== Segment start ==
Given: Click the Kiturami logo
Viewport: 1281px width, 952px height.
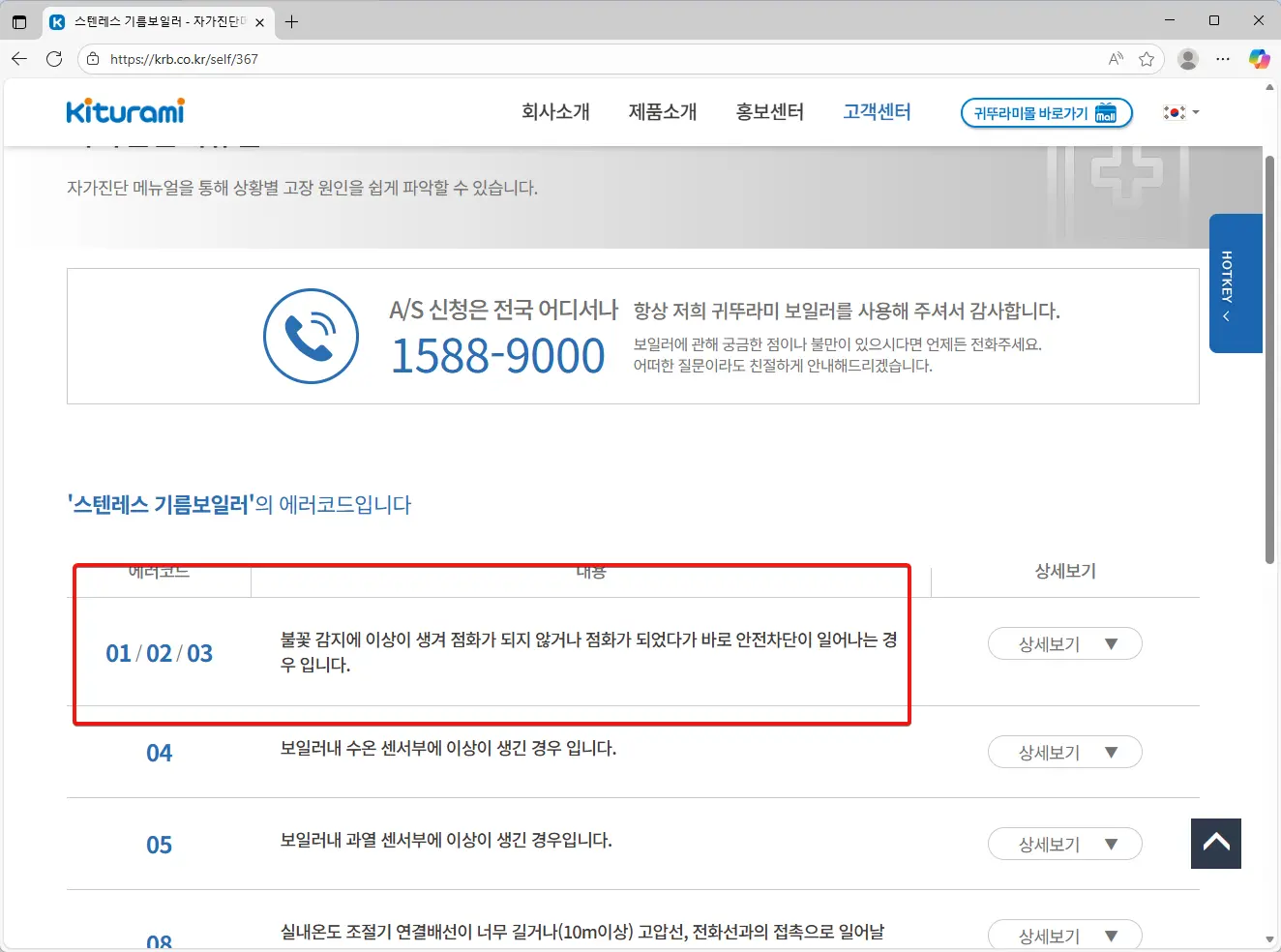Looking at the screenshot, I should tap(125, 111).
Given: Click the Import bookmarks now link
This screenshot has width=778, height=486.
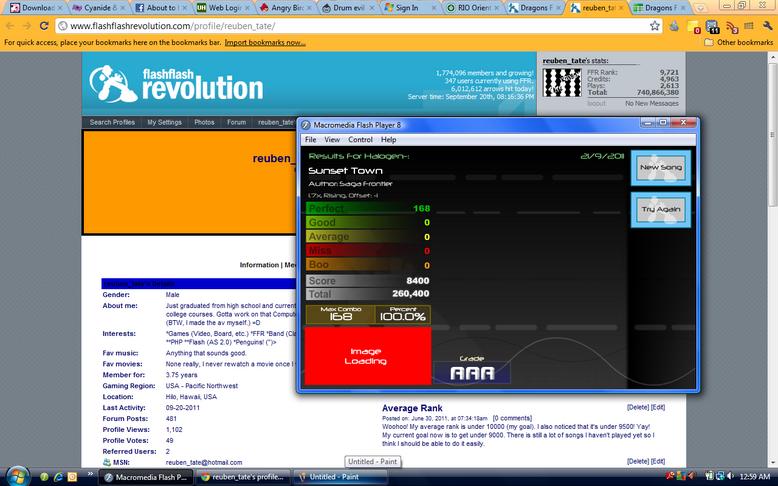Looking at the screenshot, I should pos(265,42).

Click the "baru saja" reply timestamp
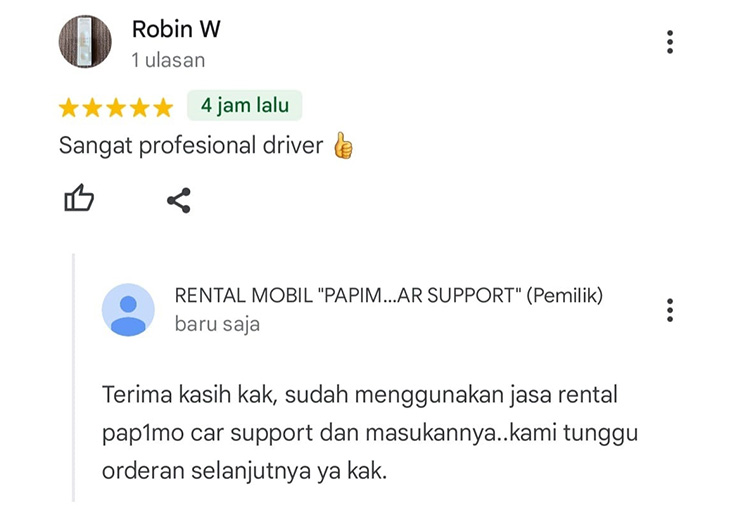[217, 324]
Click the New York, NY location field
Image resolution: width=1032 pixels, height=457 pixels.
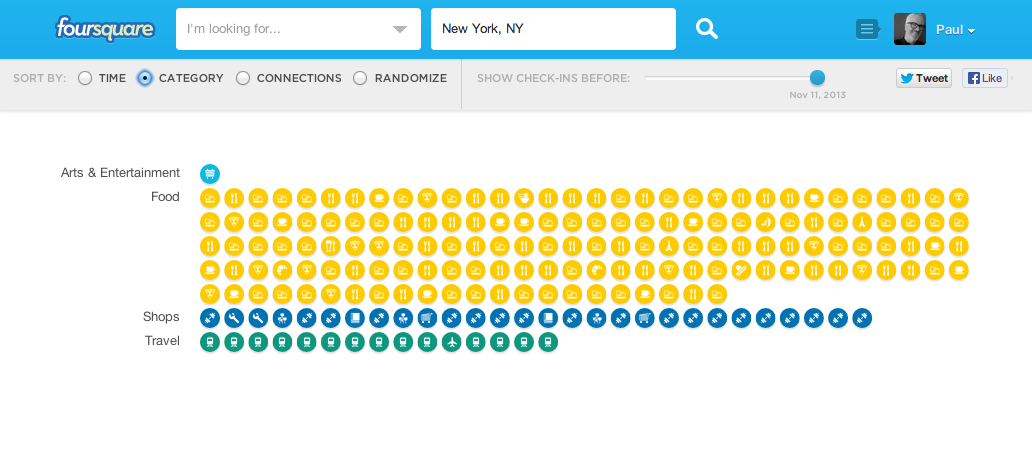click(554, 29)
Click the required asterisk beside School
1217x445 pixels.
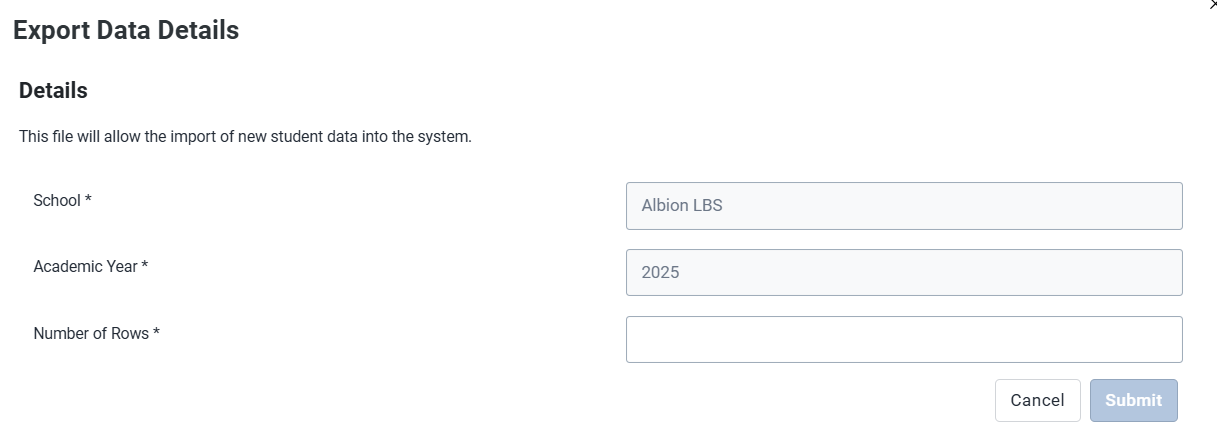[88, 199]
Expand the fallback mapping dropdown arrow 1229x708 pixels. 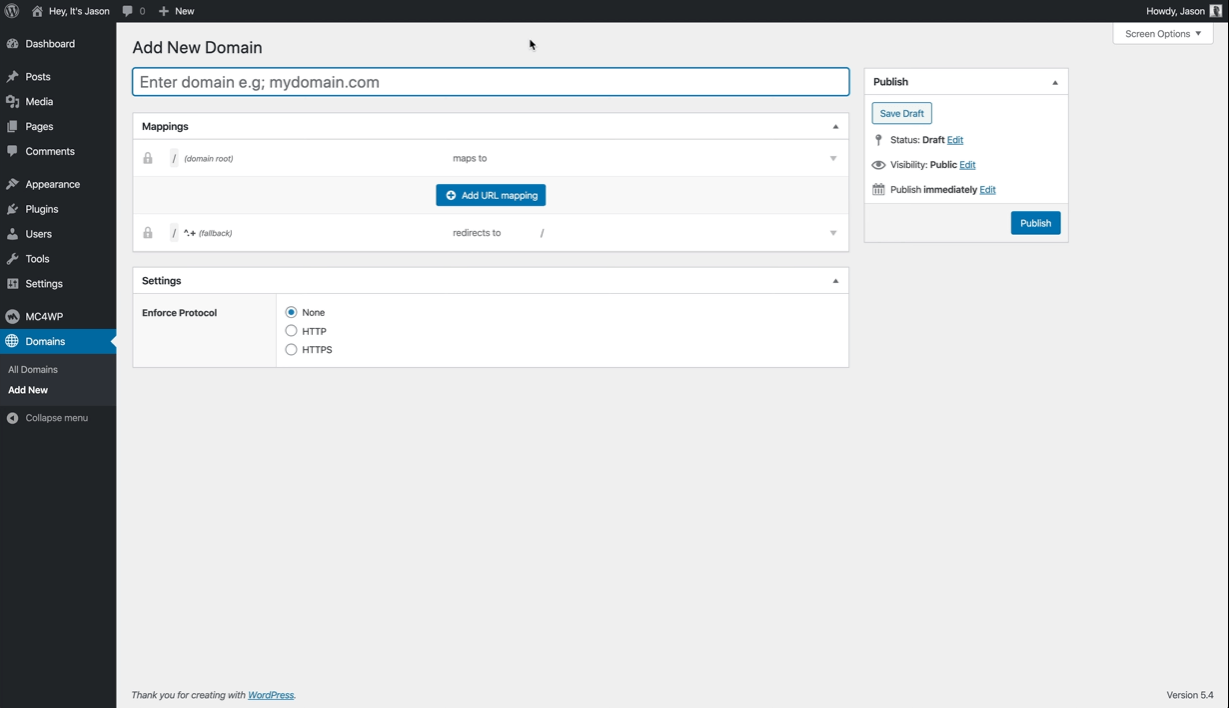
== Segment end ==
Your answer must be an exact repeat of all the records, minus the pictures.

Given: Click the Kiturami logo
Viewport: 1281px width, 952px height.
Looking at the screenshot, I should tap(125, 111).
Given: Click the Import bookmarks now link
This screenshot has width=778, height=486.
Looking at the screenshot, I should pos(265,42).

Click the "baru saja" reply timestamp
[217, 324]
Click the New York, NY location field
Image resolution: width=1032 pixels, height=457 pixels.
click(554, 29)
Click the required asterisk beside School
1217x445 pixels.
[88, 199]
Expand the fallback mapping dropdown arrow 1229x708 pixels. 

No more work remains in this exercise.